Tous les jours depuis un an, et pour deux années encore, les offices des bénédictines de l'abbaye de Jouques sont gravés.
On entend les cloches sonner, les bancs qui craquent, une page qui se froisse. On imagine presque la tunique des sœurs frôler les dalles. À l'abbaye Notre-Dame-de-Fidélité de Jouques, près d'Aix-en-Provence, 45 bénédictines sont en train de réaliser, à l'heure où l'on parle, le plus long enregistrement musical de l'histoire. Une intégrale des chants grégoriens, qui rythment leur vie monastique. Un projet qui durera 8000 heures arrivé à son terme. Soit presque 300 jours.
Trente ans après un premier disque gravé par Naxos, les religieuses sont à nouveau enregistrées dans l'abbatiale, où elles se retrouvent sept fois par jour, des laudes aux complies. Un bâtiment de couleur ocre des années 1960. Huit micros, raconte notre consœur d'Aleteia , ont été disposés depuis le mois de mars 2019 par un ingénieur du son américain, John Anderson, à l'origine du projet. L'homme, qui gère aussi une maison de disques dédiée au jazz et au classique, a découvert la beauté du chant grégorien grâce à sa tante, membre de la communauté. «Il y a quelque chose qui dépasse notre individualité, confiait-il à la radio britannique Classic FM. C'est une musique qui vous guide tout de suite vers l'éternité et la spiritualité.»

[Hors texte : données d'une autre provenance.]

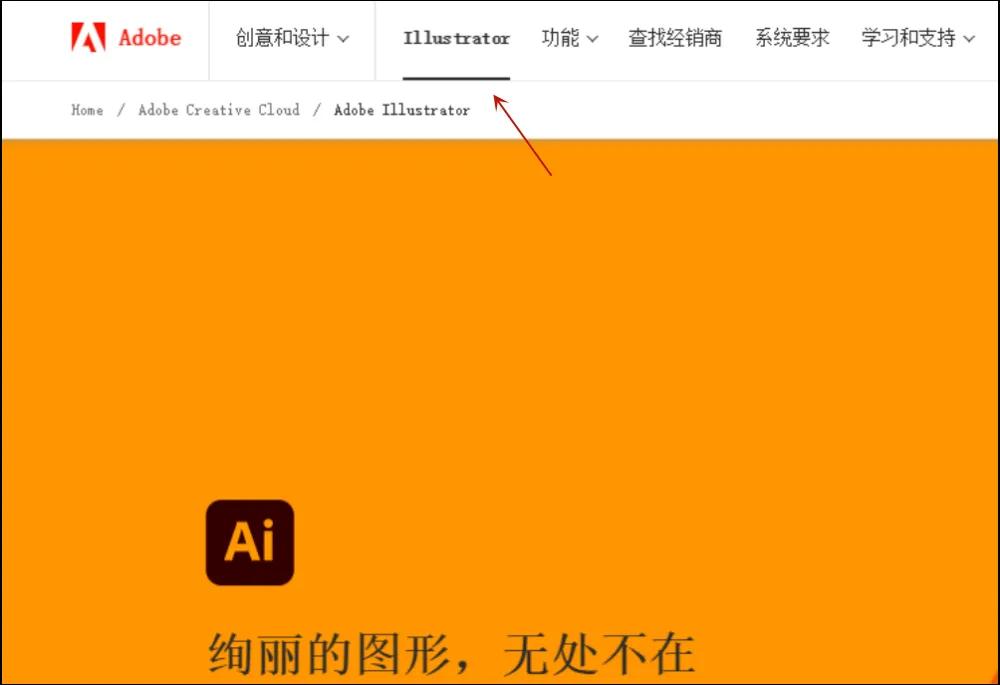Click the Adobe wordmark next to the logo
This screenshot has width=1000, height=685.
tap(148, 38)
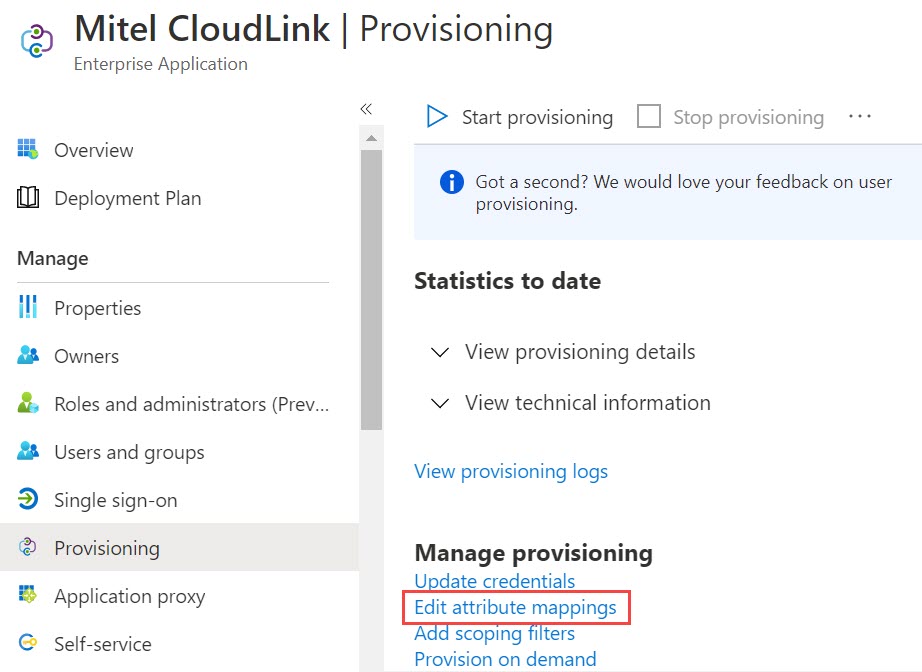Open Single sign-on arrow icon

tap(28, 499)
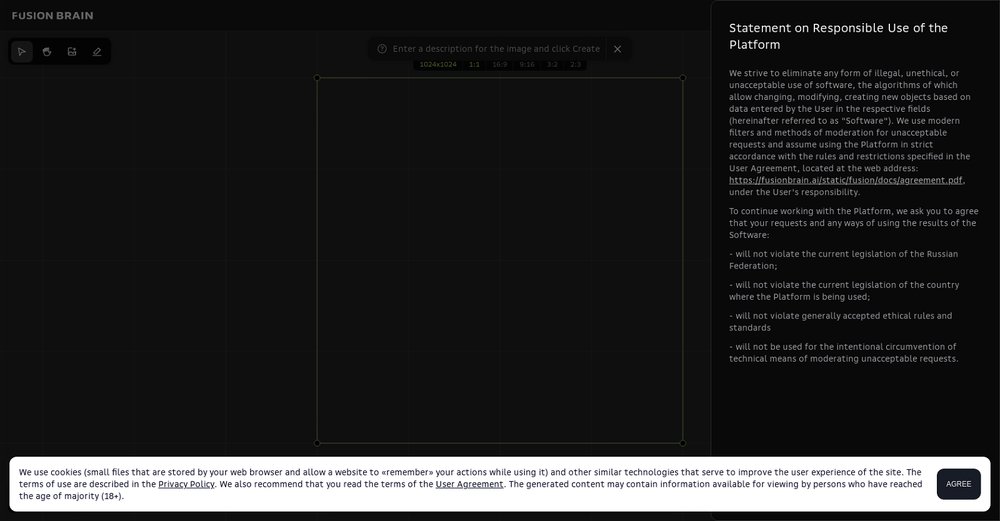Click the Fusion Brain logo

Les sœurs doivent ainsi penser à lancer les micros avant et après chaque office. Leurs bruits, un froissement de feuille ou une porte qui grince, rendent plus vivante encore l'écoute. Grâce à la 4G installée pour l'occasion à l'abbaye, les nonnes envoient chaque soir le fichier audio à des techniciens. «Ces femmes passent la moitié de leur journée dans l'église, s'émerveille John Anderson. Et ce, tous les jours de l'année, pendant toute leur vie. Elles chantent comme une seule et longue mélodie.» Le reste du jour, elles travaillent, comme le veut la règle de Saint-Benoît, de leurs mains. Au potager ou entre les vignes.
Le chant liturgique par excellence
Principal chant liturgique reconnu par le Vatican, le grégorien, qui remonte aux IVe et Ve siècles, se caractérise par sa monodie, c'est-à-dire l'usage d'un seul et même ton. Il est chanté a cappella. Sa mélodie, censée magnifier les textes sacrés, est façonnée par les accents de la langue latine et l'importance spirituelle des mots. Après une longue tradition orale, ces chants ont été codifiés sous forme de neumes, des notes carrées et noires qui indiquent les variations de la voix.
C'est de cette notation que tire son nom le site - et bientôt aussi l'application - Neumz, qui accueillera les 8000 heures de musique. Auquel seront jointes la partition et la traduction des textes. L'enregistrement des sœurs se terminera en 2022, à la fin du cycle liturgique, trois ans qui intègrent la lecture de tous les Évangiles. Mais plusieurs longues vidéos sont déjà disponibles sur YouTube. Elles rappellent combien les voix féminines s'accordent bien au chant grégorien, ce genre plus souvent associé aux moines, comme ceux de la sublime abbaye de Solesmes.